3 years
Today marks 3 years since my very first liver transplant. The person who stood on that side of things could have never anticipated how things would have unravelled. The person who walked into that hospital isn’t the same person who walked out.
Everything has changed.
3 years feels momentous. 3 is the number of full days that passed between my first transplant and my second. In those early days I always said healing came in 3s. I felt significantly better at 3 months, again at 6, 9 and 12. And now we’ve rounded the corner into year 3, and I feel that same realization sinking in my bones. 3 is the number where everything changes.
I am immensely grateful for the life I’ve created. And I am absolutely devastated by grief. I used to think it had to be one or the other. I kept waiting for a magical moment when I would feel over it. There is no over it. There’s only learning how to live in such an intimate relationship with death. It’s always been both.
I could write paragraphs and paragraphs and still never come close to touching the edges of what it means to live this broken open. This day, mixed with such profound brokenness and such deep gratitude in the same breath. Society likes to only focus on the highlight reel, the rebirth part. I’m far more interested in talking about the fertile soil of death from which I grew.
I don’t talk about my transplant story as much as I used to, and part of that is because it’s easier for me. I live so deeply interwoven with grief and gratitude, and there is no separation of the two. It’s a lot for people to stomach. It’s a lot for me to stomach. The acute physical pain and embodied trauma has never left me. The way I so fluidly travel through darkness, the way I thrive there, the way death has always been a portal for me cracking open into more life. I’ve done talks and given interviews since my transplant where I talk about this, the portal of pain, how its awakened so much magic in me.
I’m really, really proud of the person who has grown from such devastation. It’s 3 years, and who I am is fundamentally different. New worlds have opened up to me, new ways of understanding have made themselves known to me.

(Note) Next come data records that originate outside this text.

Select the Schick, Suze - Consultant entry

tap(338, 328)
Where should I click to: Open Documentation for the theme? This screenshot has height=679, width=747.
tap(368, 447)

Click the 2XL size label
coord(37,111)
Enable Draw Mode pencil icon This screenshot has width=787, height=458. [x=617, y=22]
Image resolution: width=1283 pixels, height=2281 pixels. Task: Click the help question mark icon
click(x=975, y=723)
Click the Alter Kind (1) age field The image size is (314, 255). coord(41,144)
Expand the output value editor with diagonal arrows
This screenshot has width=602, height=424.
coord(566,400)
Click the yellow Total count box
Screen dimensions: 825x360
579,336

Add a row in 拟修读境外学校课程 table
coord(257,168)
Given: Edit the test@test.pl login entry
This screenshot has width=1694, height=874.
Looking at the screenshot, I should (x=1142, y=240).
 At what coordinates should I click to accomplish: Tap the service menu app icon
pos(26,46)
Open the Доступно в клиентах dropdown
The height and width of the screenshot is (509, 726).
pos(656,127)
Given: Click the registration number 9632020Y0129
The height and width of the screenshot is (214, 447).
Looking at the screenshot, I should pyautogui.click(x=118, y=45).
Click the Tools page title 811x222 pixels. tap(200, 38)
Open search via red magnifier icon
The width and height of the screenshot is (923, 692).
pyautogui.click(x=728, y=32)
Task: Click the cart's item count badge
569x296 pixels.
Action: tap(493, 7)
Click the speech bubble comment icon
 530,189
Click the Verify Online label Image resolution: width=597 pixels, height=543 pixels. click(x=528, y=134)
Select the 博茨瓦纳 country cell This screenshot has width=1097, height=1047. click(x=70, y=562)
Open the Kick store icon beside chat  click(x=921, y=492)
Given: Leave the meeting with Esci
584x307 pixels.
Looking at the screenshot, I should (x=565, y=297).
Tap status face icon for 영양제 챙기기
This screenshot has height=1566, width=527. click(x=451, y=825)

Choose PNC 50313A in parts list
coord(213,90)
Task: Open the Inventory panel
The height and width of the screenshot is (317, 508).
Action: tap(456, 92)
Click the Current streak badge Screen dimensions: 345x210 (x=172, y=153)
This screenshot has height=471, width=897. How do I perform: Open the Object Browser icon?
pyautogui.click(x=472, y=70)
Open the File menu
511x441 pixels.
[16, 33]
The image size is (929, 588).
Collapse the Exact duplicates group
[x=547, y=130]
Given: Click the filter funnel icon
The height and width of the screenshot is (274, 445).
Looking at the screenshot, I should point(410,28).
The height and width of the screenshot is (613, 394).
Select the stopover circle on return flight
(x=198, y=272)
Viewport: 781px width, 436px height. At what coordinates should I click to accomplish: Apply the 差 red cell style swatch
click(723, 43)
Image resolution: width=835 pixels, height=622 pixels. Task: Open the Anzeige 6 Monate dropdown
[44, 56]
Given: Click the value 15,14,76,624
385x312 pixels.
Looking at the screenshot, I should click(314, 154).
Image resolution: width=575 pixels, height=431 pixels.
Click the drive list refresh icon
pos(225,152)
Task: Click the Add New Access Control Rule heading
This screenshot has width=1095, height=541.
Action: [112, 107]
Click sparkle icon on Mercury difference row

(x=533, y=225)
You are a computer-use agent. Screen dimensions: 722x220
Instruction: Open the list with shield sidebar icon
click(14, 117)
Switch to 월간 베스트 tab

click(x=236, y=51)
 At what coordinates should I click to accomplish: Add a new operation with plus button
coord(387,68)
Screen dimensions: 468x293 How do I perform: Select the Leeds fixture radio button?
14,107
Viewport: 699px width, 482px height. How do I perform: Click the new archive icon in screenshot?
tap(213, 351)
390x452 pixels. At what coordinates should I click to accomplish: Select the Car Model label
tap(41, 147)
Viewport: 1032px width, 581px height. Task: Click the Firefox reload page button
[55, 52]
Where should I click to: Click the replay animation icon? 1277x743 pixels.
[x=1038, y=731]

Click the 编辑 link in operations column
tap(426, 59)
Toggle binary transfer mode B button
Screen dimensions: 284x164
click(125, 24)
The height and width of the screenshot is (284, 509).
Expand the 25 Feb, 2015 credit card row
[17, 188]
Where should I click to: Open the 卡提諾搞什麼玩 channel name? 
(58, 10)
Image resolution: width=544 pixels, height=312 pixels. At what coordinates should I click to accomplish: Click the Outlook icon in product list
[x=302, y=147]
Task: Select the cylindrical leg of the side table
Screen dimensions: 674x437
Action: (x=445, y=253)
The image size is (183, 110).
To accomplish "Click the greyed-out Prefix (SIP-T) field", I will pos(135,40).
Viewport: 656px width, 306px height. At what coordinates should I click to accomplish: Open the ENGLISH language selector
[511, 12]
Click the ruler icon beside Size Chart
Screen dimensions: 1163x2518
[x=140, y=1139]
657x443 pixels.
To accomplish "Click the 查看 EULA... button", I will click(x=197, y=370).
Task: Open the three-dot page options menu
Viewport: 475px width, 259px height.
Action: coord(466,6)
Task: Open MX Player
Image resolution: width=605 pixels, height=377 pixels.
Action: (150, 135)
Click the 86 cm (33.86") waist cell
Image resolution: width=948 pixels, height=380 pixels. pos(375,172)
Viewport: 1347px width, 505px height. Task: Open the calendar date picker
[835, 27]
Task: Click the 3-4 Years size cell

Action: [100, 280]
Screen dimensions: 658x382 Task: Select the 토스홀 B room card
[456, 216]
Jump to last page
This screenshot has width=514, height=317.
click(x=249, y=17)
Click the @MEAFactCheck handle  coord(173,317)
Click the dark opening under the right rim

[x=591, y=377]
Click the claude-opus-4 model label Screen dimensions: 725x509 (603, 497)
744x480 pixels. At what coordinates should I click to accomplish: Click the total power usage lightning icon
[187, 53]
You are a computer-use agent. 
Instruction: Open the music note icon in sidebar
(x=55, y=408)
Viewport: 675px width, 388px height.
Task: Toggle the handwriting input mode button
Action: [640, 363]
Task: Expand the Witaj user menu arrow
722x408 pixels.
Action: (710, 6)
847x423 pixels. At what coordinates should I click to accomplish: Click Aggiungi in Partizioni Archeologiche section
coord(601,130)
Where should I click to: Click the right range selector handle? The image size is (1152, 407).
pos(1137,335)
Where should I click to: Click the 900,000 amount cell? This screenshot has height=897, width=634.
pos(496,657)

It’s 3 years out and in a lot of ways this year marks a return, a shift in the way I’ve been operating, a further explosion into more and more healing. I’ve gotten to be part of so many amazing collaborations in the world of holistic chronic illness and transplant support and my career is founded on offering these supportive practices, insights and containers to the world. Being a transplant doula (more on this soon!) and an embodiment facilitator and being able to write and share my stories on what is a now national level, it’s more than I could have ever dreamed of. And the work I do now, every bit of it is for that girl in the ICU bed. It’s so the next person navigating this knows they don’t have to choose between grief and gratitude, that is always gets to be both.
I hope to share more soon in the coming days and weeks about what this all looks like, and how my post transplant life is unfolding in all its magic. For now, I’m holding myself through the intensity of anniversary week. In all its gratitude, in all its grief.
3 years in and its been a wild ride. It’s been everything.